6. People, children and animals!
Apart from finding a location that fits the outfit we also try and find somewhere that’s not too busy. CiCi is by her very nature quite a shy girl, which is ironic considering her hobby involves standing around in public being photographed… [CiCi: A fashion blogger’s got to do what a fashion blogger’s got to do…]
But a little privacy does more than just placate CiCi’s modesty – it can be a little awkward and sometimes annoying when people either wander into the shot or children stop and stare as if they’ve never seen anyone having their picture taken before [CiCi: And sometimes the little darlings deliberately ride their bicycles in and out of shot on repeat the whole shoot, while their mother’s watch like it’s totally ok behaviour]
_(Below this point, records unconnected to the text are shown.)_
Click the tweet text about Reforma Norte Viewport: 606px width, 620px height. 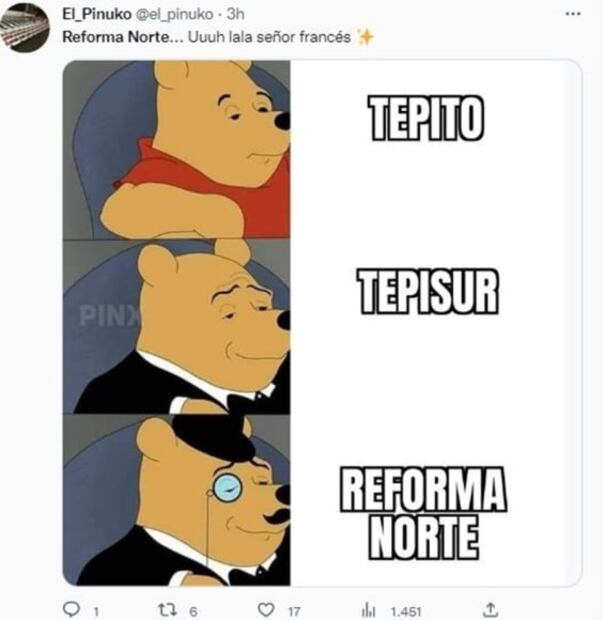coord(207,37)
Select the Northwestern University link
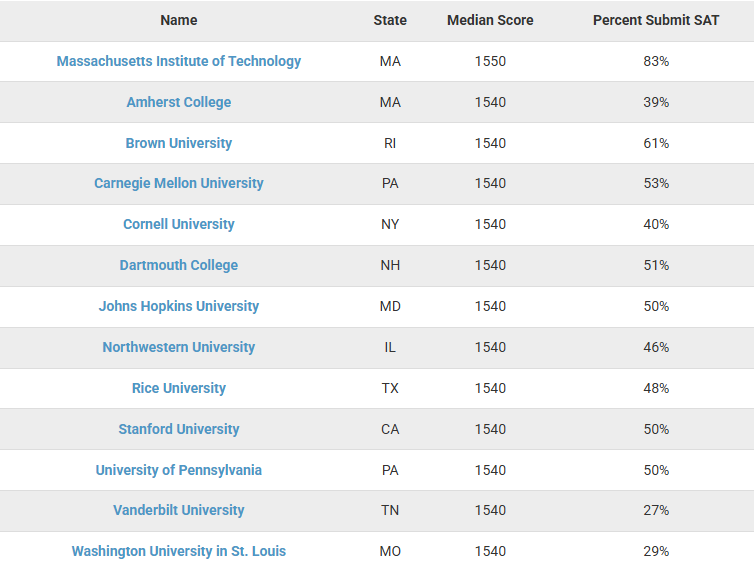The height and width of the screenshot is (572, 755). pyautogui.click(x=178, y=347)
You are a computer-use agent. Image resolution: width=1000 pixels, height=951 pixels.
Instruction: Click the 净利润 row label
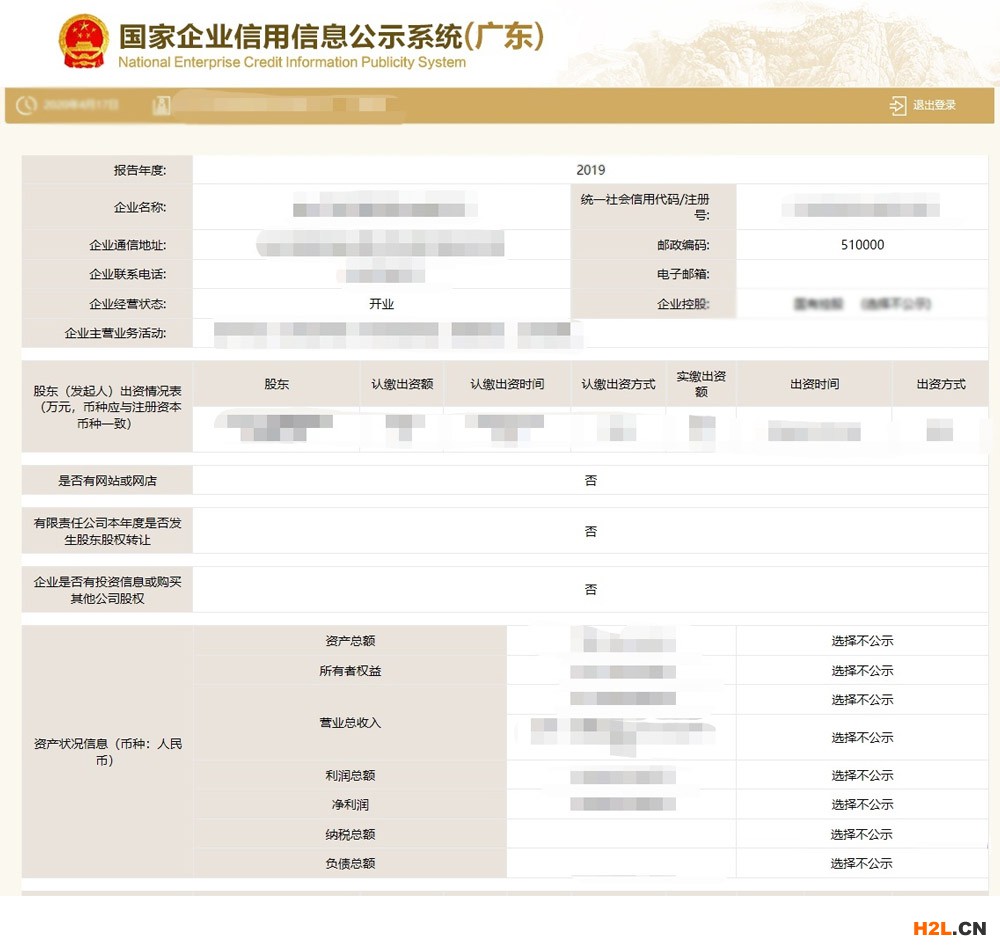[350, 805]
As for animals – I’m sure CiCi would love a dog to wander into the shot but (based on experience) insects and swans are most definitely not welcome!
7. Finishing touches
When we get home from a shoot, CiCi has the task of sifting through 150+ photos to find the ones she wants to use. This is where she’ll discard all the unusable shots – for example, blinking, funny faces, out of focus or hair being blown by the wind [CiCi: I’d like to add laughing – I am not an attractive laugher in 2D].
She does this all by herself and though I initially showed her a few Photoshop tricks for things like removing creases and folds in clothing [CiCi: I really hate ironing], she’s quite a pro at it now.
So there you have it – that’s pretty much how we put together an outfit photoshoot. Somehow we manage to do them pretty much every available weekend, all year round – regardless of what the British weather or life in general may throw at us! [CiCi: And sometimes, like last week, we do two in a row which involves me changing in the car. Very glamorous.] And best of all we’ve never really fallen out or argued about it – this is part of our lives and I wouldn’t change it for the world 🙂
I have to admit, I felt touched when I read that last sentence, as I had kinda assumed there was low level resentment from those days I drag us out in the depths of winter! This blog really is a team effort, and I couldn’t do it without B – so a huge thank you to him, which I really don’t say enough.
So while we’re here, if there’s anything else you want to know about how we go about getting pictures, do feel free to ask!